Todays cruzzers are nothing more then glorified condos, they have a big engine, an aft owners cabin that is wide enough for a 48 LCD TV, and wide open spaces that make it easy to fall and break your nose. I understand that's the market, Hunters rule and Henderson does a pretty nice job but they are not good sailing boats. They are mostly built for the dock party crowd.

 

Joli is not fat, beam is only 15 and the transom is maybe 8 foot?

The engine is a 108C6, at 2600 we are around 8.5, powered up maybe 10? We sail quicker then we motor for sure.

No core problems, dry as the proverbial popcorn fart but the hull is glass/balsa/glass/balsa/glass with massive ring frames and stringers, 65k freaking pounds.

We've talked about carbon, maybe one day, but Mike built the rig and it's pretty much bullet proof. We don't race it much............$$$$ why?

 

One day, we are going to make it to Washington and I'm visiting with a 5th of single malt, we're gonna talk. After a couple miles I tend to agree with T Hood, weight, waterline, and a big rig. There is a difference.

 

Oh, and I don't mind you asking at all. I have great respect for you and enjoy your writing.

 

Joli:

they don't make them like that anymore and it is not fair to compare.

The "hot" boat of today is very light and has a huge SA/D. It's a very different game.
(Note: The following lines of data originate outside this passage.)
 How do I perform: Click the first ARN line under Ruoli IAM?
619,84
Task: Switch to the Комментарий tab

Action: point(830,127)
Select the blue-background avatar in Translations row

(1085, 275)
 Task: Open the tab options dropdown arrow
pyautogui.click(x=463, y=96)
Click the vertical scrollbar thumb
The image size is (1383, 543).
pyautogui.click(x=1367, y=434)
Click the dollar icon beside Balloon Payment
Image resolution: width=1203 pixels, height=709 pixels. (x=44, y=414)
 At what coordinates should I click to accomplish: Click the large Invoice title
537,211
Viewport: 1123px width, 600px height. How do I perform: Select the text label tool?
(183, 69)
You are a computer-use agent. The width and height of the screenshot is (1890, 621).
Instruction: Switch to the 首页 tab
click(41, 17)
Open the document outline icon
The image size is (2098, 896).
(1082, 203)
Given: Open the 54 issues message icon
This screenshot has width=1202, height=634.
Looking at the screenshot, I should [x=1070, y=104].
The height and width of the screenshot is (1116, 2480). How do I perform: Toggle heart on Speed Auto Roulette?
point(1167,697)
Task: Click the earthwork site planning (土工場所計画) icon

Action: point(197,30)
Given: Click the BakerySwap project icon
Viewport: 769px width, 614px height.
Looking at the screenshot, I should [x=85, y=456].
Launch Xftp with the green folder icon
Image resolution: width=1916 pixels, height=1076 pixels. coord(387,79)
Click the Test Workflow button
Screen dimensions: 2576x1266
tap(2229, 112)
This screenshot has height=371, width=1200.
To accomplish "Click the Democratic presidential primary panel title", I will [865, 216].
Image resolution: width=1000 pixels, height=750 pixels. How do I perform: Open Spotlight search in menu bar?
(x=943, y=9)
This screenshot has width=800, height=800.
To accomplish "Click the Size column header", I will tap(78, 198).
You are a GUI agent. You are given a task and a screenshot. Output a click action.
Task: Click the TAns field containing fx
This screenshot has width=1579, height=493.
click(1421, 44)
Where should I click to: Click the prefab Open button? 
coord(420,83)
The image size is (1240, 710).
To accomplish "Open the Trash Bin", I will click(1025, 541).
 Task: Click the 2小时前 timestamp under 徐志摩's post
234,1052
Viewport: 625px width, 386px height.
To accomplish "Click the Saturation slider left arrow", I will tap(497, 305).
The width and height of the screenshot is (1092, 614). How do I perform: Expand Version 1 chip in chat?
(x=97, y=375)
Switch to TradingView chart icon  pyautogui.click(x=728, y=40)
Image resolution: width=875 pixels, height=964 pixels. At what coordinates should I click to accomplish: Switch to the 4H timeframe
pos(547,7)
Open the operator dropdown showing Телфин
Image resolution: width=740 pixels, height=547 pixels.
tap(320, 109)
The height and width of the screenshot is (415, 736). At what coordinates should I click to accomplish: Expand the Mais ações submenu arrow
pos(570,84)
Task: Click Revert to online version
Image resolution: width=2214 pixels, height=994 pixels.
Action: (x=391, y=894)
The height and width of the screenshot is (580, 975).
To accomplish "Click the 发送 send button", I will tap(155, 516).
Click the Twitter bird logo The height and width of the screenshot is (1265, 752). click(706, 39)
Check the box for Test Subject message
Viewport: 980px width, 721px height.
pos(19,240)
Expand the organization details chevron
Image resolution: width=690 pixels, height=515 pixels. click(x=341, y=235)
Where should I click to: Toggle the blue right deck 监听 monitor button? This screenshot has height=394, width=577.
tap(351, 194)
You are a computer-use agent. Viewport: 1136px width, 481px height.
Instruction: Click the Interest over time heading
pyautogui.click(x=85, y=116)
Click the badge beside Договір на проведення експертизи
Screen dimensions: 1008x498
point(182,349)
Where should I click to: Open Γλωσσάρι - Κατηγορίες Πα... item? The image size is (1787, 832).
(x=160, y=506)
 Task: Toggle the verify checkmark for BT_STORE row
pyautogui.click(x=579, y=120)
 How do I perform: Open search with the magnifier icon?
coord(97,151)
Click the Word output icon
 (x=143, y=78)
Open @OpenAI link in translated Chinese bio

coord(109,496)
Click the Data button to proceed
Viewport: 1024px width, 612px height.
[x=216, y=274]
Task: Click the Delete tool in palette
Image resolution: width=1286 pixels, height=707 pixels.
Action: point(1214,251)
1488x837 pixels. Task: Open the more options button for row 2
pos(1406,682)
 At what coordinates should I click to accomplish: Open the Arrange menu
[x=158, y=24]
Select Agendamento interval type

There is nothing wrong with the design of today's boats it's just that they are far more high powered in terms of hp per lb.

 

If you ever get a chance sail an FT10m. They are a very well balanced boat that will make you feel confident very quickly. Yes, you have to pay attention in a breeze but you will be going very fast and for that group fast is what it's all about. Your hot rod of 35 years ago is considered a sedate boat by today's standards.

 

Funny that you knock boats with fat fannies when your own boat has quite a broad stern compared to other IOR boats of the day. What year is your boat? I mean when was that hull designed? It also looks to me more of a CCA shape than an IOR shape. Maybe that's where your "magic" is. You may have dodged the IOR bullet.

 

What engine do you have?

What speed do you power at?

Have you ever had any core related problems?

I hope you don't mind me asking. I'm a doctor.

Let's put a carbon rig in your boat.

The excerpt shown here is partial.